As evidence, let me direct you to the recent election. The St. Louis County election board released the township-by-township election data for the November election, and there are some very interesting things buried in the results. In keeping with their very strong local coverage, St. Louis Public Radio had a nice writeup of these results, where they note that Bob McCulloch (a Dem) ran unopposed for County Prosecutor and thus his race wasn’t very interesting in their eyes. The lead race for their story was for County Executive (kind of the county mayor), where the GOP candidate (Rick Stream) was a state legislator from South County and the Democrat (Steve Stenger) was the longtime 6th district County Councilman also from South County. In the Democratic primary in August just before Michael Brown was shot, Stenger beat the African-American incumbent county executive in an ugly race. After the shooting, the bad feelings around Stenger only got worse. Stenger is a longtime ally of Bob McCulloch, and refused to call for him to step aside as many in Ferguson and elsewhere were asking.
In St. Louis County politics, north county is reliably Democratic, south county and west county are reliably GOP, and the central and northwest townships tend to swing. (The same holds true in the city of St. Louis, which is not part of the county due to old racial battles.) St. Louis Public Radio noted that while Stenger won, he lost most of his own council district and only won because of north county — but even there, his margins were not as large as those that Democratic candidates in prior years were able to rack up. IOW, under ordinary circumstances, Stenger should have won by a much larger margin.
St Louis Public Radio has some nice graphics, where you can scroll over maps of the county to see the breakdown of the election results in each township. One very interesting item that their otherwise very good reporters missed, though, were the write-in numbers.
In Stenger v Stream, six of the townships — Ferguson and four others in north county, and University township in the center of the county [home to Washington University] — had write-in totals over 5% of what the two main candidates received. Ferguson and two others were over 7%. Three other north county townships and one northwest township had totals between 1% and 3%. Overall, north county plus University had write-in totals of 4.7% The other 18 townships had a mere 0.23% write-in rate. That’s one-twentieth of the north county rate. That’s some serious anger toward Stenger on the part of Democrats, due to both his taking on the incumbent African-American in the primary and also for his support of McCulloch after Brown was shot.
Even more interesting were the write-in numbers for McCulloch’s race.
In north county, write-in numbers were amazingly high. In Norwood (mostly African-American and just south of Ferguson), 18.45% wrote in someone else, in Normandy (more heavily African-American and just south of Norwood) it was 17.35%, and in Ferguson it was 16.03%. Two other north county townships were around 15%, University township was 13.28%, and the three other north county townships averaged just over 8%. Taken together, 12.42% of north county and University township voters wrote in someone else. That’s one in every eight voters. One in eight.

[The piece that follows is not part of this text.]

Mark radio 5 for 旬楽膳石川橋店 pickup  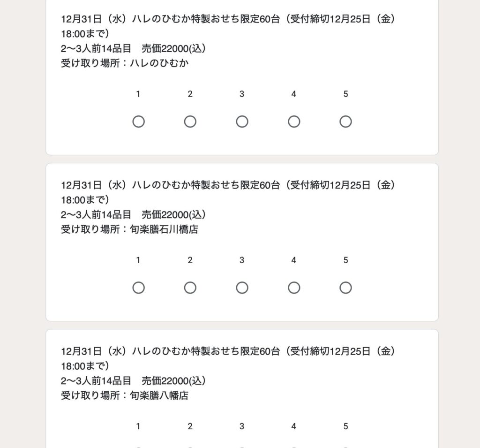pos(345,288)

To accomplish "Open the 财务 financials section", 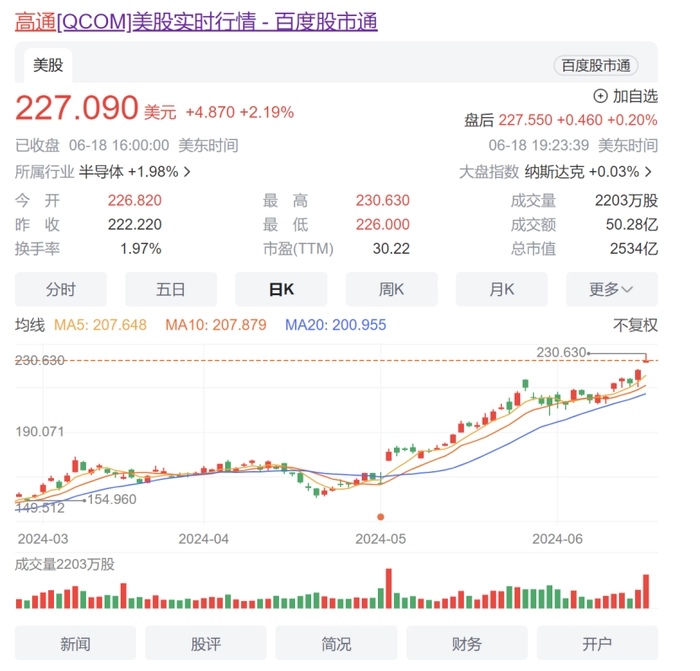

Elsewhere in the county, write-ins were only 2.71% — about one in thirty-six voters — and only one township had more than 5% write-ins (6.02% in a northwest township). The others ranged between 1.4% and 4.4%.
Overall, just under 5% of the county voters — one in twenty — wrote in someone other than McCulloch.

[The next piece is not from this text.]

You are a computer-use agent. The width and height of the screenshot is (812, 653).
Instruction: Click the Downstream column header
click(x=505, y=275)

If you want evidence of the level of disgust with McCulloch (hard enough to spill over into the Stenger/Stream race), these write-in numbers will show it to you. The number of protesters in the streets is relatively small compared with the population of north county, but the numbers that went to the trouble of writing in someone other than McCulloch or (even more strongly) Stenger show that the community anger is a lot deeper than the number of protesters.
Between the primary fight against an African-American incumbent and the frustration over McCulloch’s handling of the Darren Wilson investigation in particular and his relationship with the African-American community more generally, the write-in numbers paint an ugly picture if you are the county prosecutor or the incoming county executive.
These numbers point to serious distrust, frustration, and/or anger by a significant segment of St. Louis County toward the prosecutor in charge of putting the evidence in front of the grand jury. With numbers like these, I can understand why people in charge are nervous about what may happen when the grand jury makes its decision.